Saturday, September 15, 2012

Not Cut Out for the June Cleaver Life

My house sparkles, beds are made, dishes are washed, laundry is folded neatly and put away. There are no cobwebs or dust bunnies, no knicks in the baseboards, no leaking taps, loose toilet seats or 'junk' to be found under the kitchen sink. Towels match the paint that matches the tiles, that matches the flooring and makes it look like we planned it that way. Children's rooms are pristine and smell like fresh summer breezes and ocean mist not hockey bags and school lockers. I can look in the mirror and see me reflection not a week's worth of tooth brushing spittle. That refection, by the way, scared the begeebers out of me earlier this week. I've been so busy and intent on getting this house ready for sale that I clearly have let some things go, namely my eyebrows! (there's 45 minutes of my life I'm never going to get back)

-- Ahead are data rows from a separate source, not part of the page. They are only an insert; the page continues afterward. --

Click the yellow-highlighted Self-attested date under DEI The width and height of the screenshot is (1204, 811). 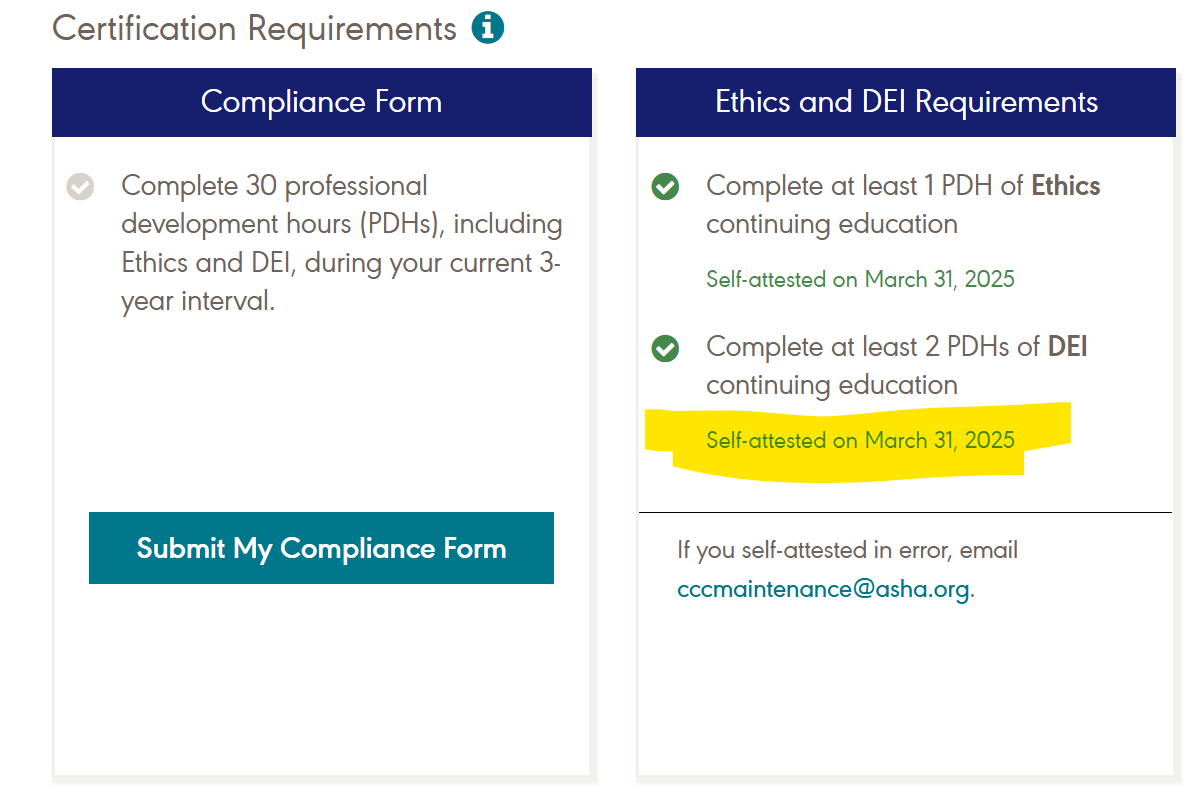[860, 440]
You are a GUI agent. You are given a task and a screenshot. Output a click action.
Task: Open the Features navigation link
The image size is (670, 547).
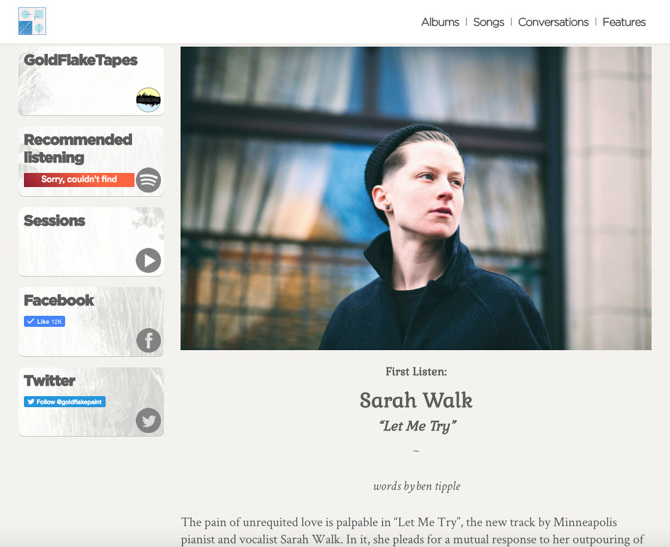click(624, 22)
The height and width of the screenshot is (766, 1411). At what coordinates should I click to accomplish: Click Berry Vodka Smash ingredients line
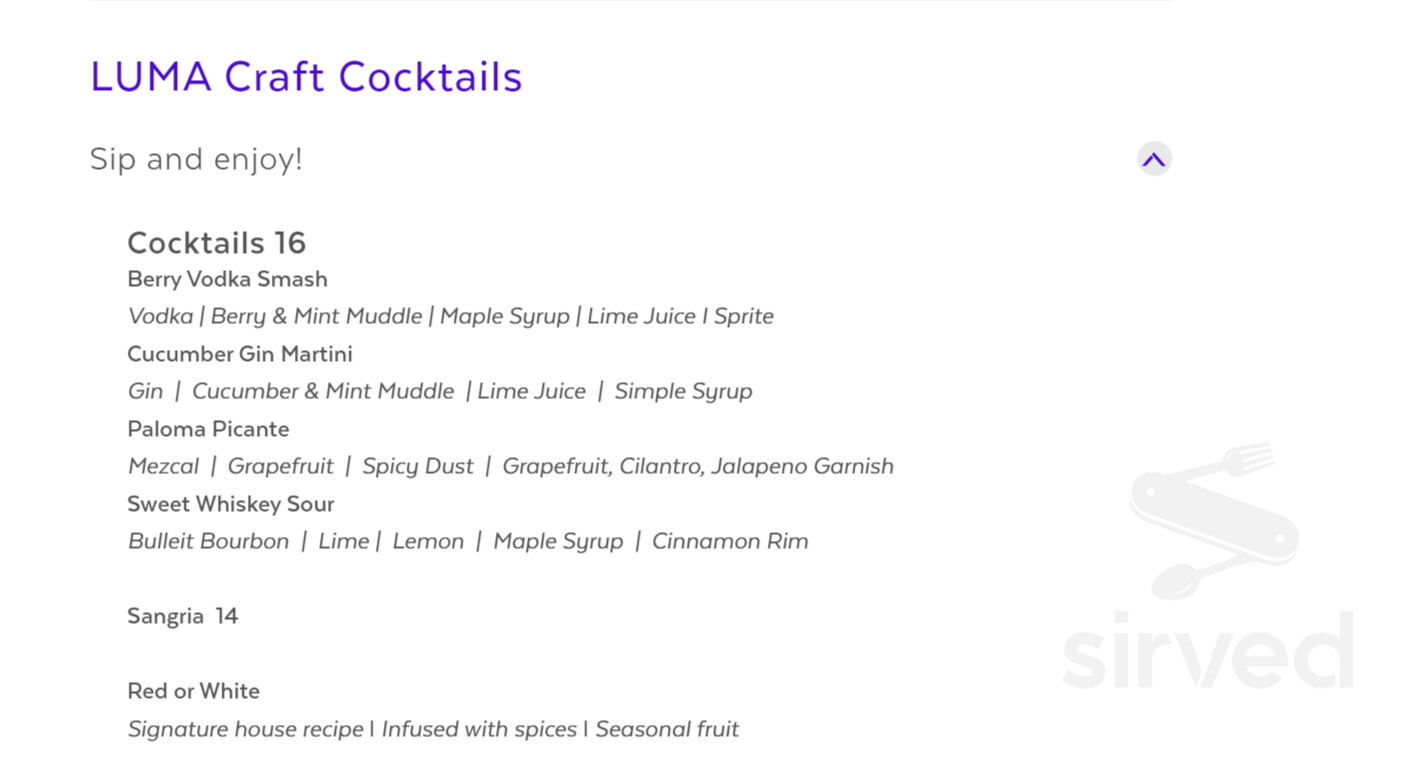point(450,316)
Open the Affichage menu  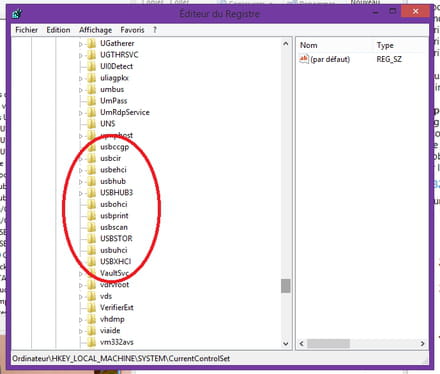pos(95,30)
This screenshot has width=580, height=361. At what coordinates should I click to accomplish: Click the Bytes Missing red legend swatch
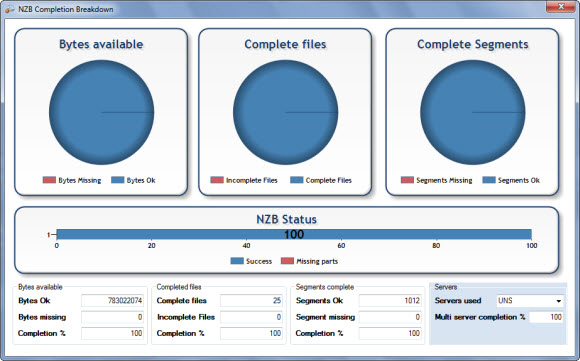point(49,180)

Couple the house preparations with the first weeks of school, hockey tryouts and my 9-5....I am exhausted! and I feel deep sorrow for grown-ups everywhere who try to maintain this level of perfection on a daily basis. Who are you kidding? People are not meant to live under such expectations. My current pace is fuelled only by the knowledge that the situation bears no threat of permanence. It won't be long and we will be back to letting the grass grow and the laundry pile up. There will be toothpaste in the sink and shoes scattered at the front door. Kids will neglect to make their beds or put their dishes in the dishwasher and I will not read the riot act over their transgressions. We will leave the kitchen a mess in favour of walking for after dinner ice cream and I suspect that the dining room table will be slowly buried under 'stuff' again in no time.

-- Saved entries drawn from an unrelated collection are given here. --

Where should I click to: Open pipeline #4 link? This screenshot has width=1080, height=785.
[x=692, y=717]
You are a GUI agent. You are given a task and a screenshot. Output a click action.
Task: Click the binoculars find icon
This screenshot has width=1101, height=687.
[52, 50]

For now the house is ready for the world to view, the For Sale sign adorns the front lawn and the open houses are in full swing. We spent a lot of extra time preparing and 'staging' the house in hopes that we will shave time off the selling end and return to normal sooner than later. Sooner, sooner, sooner please!!!! Before Mike gets attached to a clean, uncluttered home that smells like gardenias and Mr. Clean. Sooner please before I get ambushed in the mall by one of those emergency make-over teams. Sooner please before the novelty of bribing the kids with surprises of chocolate, stickers and movie tickets in recognition of their bed making, dishwasher using and general tidiness wears off. Sooner please before I turn into the loud mouthed woman in the grocery store checkout line spouting off about the customer the cashier ratio. I don't want to become that person, I can't become that person. Sooner please so that we can return to writing, motorcycle riding, movie watching, game playing, sitting on the deck with a glass of wine a grilled steak and some great friends time.

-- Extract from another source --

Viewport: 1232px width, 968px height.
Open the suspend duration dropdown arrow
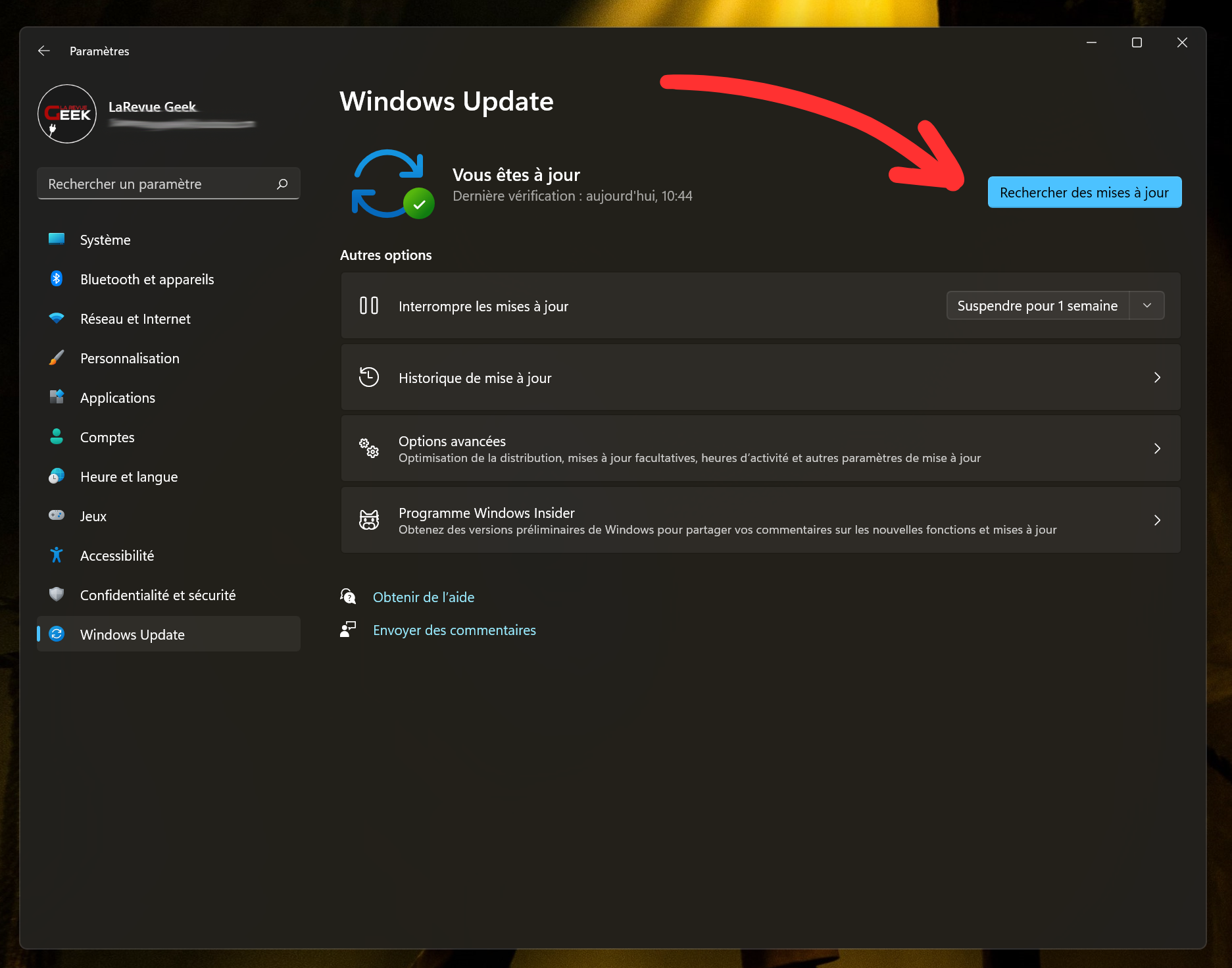tap(1146, 306)
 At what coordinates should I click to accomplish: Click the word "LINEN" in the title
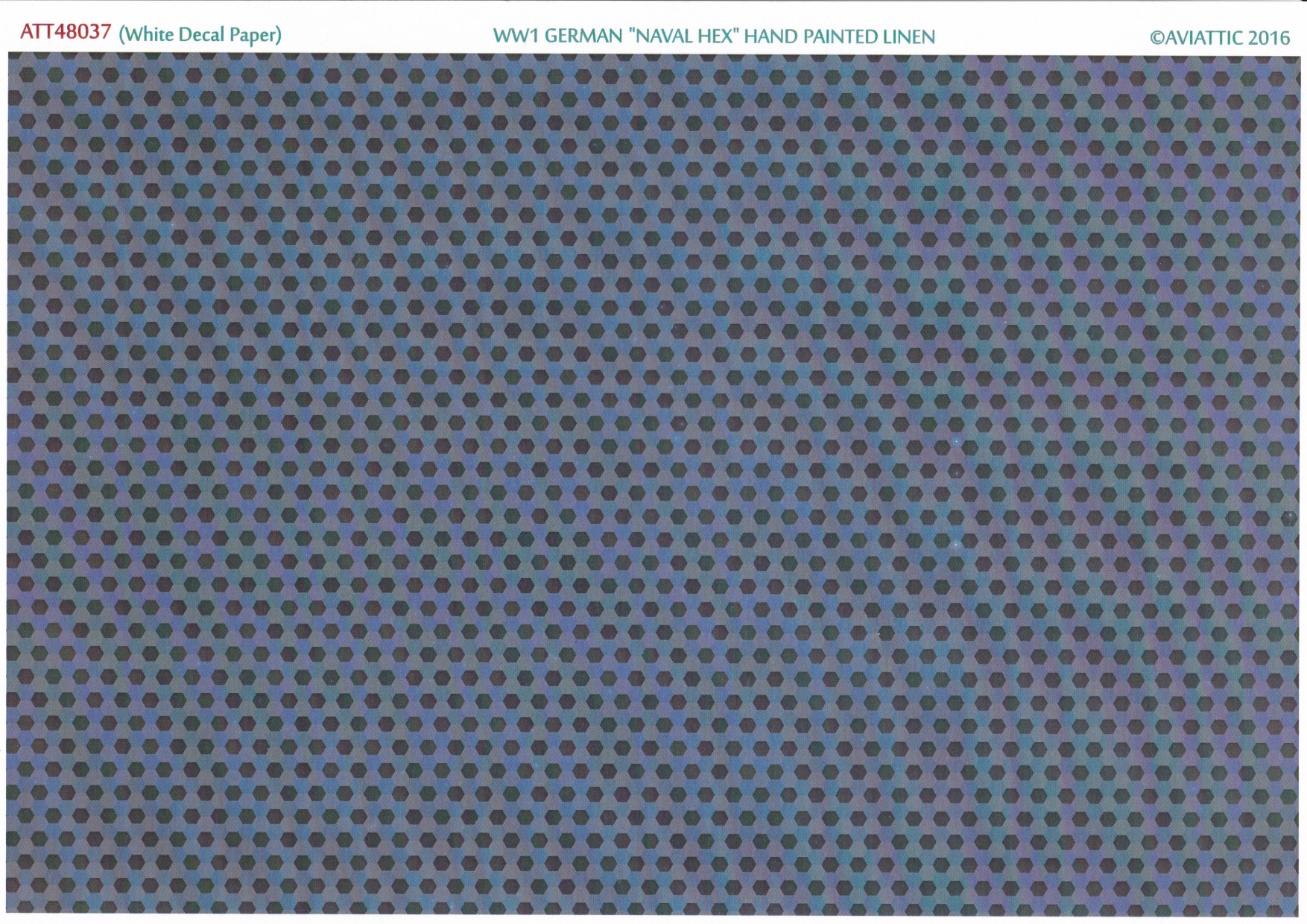(909, 37)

It will happen. In the meantime there is much gratitude today for the reminder that life is a thing to be enjoyed. That family life is a thing to be created not just lived. Gratitude for the reminder that in the pursuit of 'doing it all' a great many things get over-looked. Gratitude for the temporary nature of our circumstances and the co-operation of all parties involved as we create a life with more time and freedom for 'enjoying' it.

Gratitude, Hope & Smiles are meant to be shared, Have a great weekend!